Trouble. Ed thought about
the rifle stashed under the counter, rarely used but loaded just the same.
“Shit,”
said Jimmy, looking at Ed. “You gotta lock the door.”
“Something
wrong, Jimmy?” said Ed, trying to get a read on the situation. “You hurt?”
Jimmy
kept looking out the large window, between the big painted letters that said Ed's
in reverse. “You gotta lock the doors. Where are the keys?”
Shit, thought Ed. He's
on something again. Hopefully he hasn't hurt anybody. And won't hurt
anybody here.
Ed
cleared his throat. “Jimmy, don't you think you should have someone look at
your arm?”
Jimmy let
out a pained whine and pulled a pistol from his back pocket.

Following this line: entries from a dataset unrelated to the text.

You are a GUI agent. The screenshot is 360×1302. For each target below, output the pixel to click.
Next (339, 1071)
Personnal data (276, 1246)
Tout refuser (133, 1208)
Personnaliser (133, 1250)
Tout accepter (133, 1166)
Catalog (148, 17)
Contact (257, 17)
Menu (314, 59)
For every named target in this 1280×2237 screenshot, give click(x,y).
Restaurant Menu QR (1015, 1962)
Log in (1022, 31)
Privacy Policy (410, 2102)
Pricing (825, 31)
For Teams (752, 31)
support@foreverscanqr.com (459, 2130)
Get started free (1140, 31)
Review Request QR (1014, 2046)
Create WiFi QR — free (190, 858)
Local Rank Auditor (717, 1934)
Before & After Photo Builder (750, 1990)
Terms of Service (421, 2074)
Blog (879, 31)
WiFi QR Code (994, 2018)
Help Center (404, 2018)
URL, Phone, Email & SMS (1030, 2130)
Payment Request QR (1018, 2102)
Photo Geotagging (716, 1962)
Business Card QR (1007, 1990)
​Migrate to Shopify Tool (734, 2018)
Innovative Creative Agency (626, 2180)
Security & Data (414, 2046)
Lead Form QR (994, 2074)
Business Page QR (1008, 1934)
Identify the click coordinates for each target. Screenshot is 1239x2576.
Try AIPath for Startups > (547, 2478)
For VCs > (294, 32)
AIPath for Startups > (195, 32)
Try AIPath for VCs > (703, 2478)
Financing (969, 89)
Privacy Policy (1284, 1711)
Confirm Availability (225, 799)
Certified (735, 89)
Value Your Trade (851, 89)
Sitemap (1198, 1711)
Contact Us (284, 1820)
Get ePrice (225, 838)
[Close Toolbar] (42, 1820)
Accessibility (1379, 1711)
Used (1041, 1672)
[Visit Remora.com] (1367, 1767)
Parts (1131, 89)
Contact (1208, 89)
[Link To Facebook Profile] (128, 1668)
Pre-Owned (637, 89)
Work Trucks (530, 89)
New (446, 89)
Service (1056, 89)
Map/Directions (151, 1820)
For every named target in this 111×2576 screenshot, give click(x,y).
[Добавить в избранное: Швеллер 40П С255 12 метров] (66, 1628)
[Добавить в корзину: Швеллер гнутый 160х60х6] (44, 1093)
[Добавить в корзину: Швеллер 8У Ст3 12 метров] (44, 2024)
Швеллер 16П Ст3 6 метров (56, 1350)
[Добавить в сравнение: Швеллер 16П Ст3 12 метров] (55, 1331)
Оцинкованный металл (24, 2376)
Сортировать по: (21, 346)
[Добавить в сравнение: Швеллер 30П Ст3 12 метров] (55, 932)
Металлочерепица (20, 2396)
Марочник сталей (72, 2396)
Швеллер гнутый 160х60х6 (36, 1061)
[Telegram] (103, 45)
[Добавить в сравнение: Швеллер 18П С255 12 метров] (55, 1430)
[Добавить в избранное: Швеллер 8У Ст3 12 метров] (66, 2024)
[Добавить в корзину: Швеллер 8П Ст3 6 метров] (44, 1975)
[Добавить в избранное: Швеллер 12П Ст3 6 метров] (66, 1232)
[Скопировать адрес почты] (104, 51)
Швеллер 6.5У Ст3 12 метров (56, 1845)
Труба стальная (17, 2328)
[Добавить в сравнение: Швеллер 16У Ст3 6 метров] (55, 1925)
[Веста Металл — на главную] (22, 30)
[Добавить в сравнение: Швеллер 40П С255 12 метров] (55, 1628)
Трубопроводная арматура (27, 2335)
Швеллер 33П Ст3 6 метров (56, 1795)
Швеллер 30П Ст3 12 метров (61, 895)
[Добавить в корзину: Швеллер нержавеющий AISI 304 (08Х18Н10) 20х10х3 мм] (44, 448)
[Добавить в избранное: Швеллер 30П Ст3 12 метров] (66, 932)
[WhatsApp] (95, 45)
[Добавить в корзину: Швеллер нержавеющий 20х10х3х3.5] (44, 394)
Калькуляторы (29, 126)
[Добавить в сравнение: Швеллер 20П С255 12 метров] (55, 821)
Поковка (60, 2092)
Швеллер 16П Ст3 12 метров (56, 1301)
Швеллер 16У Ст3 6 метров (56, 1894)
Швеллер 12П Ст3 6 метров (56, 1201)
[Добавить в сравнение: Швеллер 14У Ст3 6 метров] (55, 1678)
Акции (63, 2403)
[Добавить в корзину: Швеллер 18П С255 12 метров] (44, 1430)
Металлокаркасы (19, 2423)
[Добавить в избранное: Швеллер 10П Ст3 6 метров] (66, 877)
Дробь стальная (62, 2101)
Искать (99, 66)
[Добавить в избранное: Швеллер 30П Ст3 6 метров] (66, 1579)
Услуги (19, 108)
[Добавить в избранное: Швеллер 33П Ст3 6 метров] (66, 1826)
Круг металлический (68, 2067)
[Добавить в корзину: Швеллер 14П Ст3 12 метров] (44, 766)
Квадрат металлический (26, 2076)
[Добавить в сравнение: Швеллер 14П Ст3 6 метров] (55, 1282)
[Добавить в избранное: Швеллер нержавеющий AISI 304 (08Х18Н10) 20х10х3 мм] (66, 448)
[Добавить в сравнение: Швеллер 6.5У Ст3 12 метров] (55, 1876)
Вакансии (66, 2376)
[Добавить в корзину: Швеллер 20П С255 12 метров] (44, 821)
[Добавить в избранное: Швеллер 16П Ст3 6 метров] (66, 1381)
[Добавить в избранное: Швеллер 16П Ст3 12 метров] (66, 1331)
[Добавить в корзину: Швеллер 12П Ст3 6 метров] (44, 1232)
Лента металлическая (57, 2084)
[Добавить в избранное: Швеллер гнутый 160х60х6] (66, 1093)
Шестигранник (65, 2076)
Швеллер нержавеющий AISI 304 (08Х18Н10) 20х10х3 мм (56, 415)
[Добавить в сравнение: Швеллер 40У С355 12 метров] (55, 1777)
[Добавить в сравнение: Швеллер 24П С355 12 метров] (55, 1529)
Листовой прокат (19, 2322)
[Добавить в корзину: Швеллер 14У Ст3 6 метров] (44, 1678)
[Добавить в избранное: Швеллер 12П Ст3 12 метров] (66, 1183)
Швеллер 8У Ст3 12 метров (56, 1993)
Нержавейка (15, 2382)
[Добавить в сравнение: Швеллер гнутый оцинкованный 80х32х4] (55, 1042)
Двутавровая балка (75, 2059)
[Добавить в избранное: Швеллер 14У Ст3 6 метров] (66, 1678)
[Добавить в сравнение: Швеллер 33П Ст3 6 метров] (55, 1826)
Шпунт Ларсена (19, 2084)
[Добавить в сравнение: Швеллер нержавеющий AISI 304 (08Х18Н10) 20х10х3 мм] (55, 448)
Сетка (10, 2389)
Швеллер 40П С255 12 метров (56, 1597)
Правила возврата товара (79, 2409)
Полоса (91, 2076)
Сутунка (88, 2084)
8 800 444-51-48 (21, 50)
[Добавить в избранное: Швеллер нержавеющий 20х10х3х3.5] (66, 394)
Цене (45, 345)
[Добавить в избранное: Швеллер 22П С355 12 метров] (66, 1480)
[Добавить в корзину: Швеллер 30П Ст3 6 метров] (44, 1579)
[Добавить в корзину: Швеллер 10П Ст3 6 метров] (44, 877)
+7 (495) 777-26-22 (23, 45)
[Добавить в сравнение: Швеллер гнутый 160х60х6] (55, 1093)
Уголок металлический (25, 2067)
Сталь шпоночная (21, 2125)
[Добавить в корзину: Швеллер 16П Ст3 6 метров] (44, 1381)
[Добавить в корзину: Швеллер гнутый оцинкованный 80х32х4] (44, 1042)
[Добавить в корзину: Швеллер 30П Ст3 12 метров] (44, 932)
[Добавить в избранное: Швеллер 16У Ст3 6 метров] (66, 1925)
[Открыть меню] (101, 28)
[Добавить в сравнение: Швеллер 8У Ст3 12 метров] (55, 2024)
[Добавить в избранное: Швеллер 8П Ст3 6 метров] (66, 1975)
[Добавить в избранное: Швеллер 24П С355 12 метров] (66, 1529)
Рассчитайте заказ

He pointed it at
Ed.
The diner
fell quiet. A waitress behind Ed gasped and dropped a dish.
Jimmy
shook as he spoke. “Please. Lock the fucking door right fucking now or I will
shoot you and get the fucking keys my fucking self.”
Ed stared
at Jimmy. At the gun. His hand inched toward the rifle.
The gun
rattled in Jimmy's shaking hand. “Please,” he said, almost whispering.
At the
edge of his vision, Ed saw movement outside. A bent form was shuffling toward
the diner. Ed recognized the dirty jacket and battered cap. Old Timmins, no doubt
coming for some post-drunk coffee. Timmins was a drunk, but he was a good man
all around. And the customers were all good people too. And this drugged-up
little shit was going to burst in and start waving a gun? Anger grew in Ed.
Jimmy
looked over at the figure outside. He cried out. Ed seized the chance and
snatched up the gun. He brought it out over the counter and fired.
The shot
hit Jimmy in the shoulder. Blood spattered backward and Jimmy fell over. Ed's
ears rang and the diner was silent.
Ed
breathed out, his heart pounding. “Call an ambulance,” he said to the waitress
behind him.
The door
jangled as Old Timmins pushed his way in.
“Picked a
hell of a time to come up for air,” said Ed, replacing the rifle under the
counter. He reached for a clean coffee cup.
Timmins
shuffled toward the counter. His head was down and he said nothing.
Ed placed
the mug down as Timmins grew near. He reached for the coffee pot. Then it
struck him as odd that Timmins hadn't reacted to the gunshot or the wounded punk
on the floor.
Then Ed
was screaming as Old Timmins sank half-rotten teeth into his arm.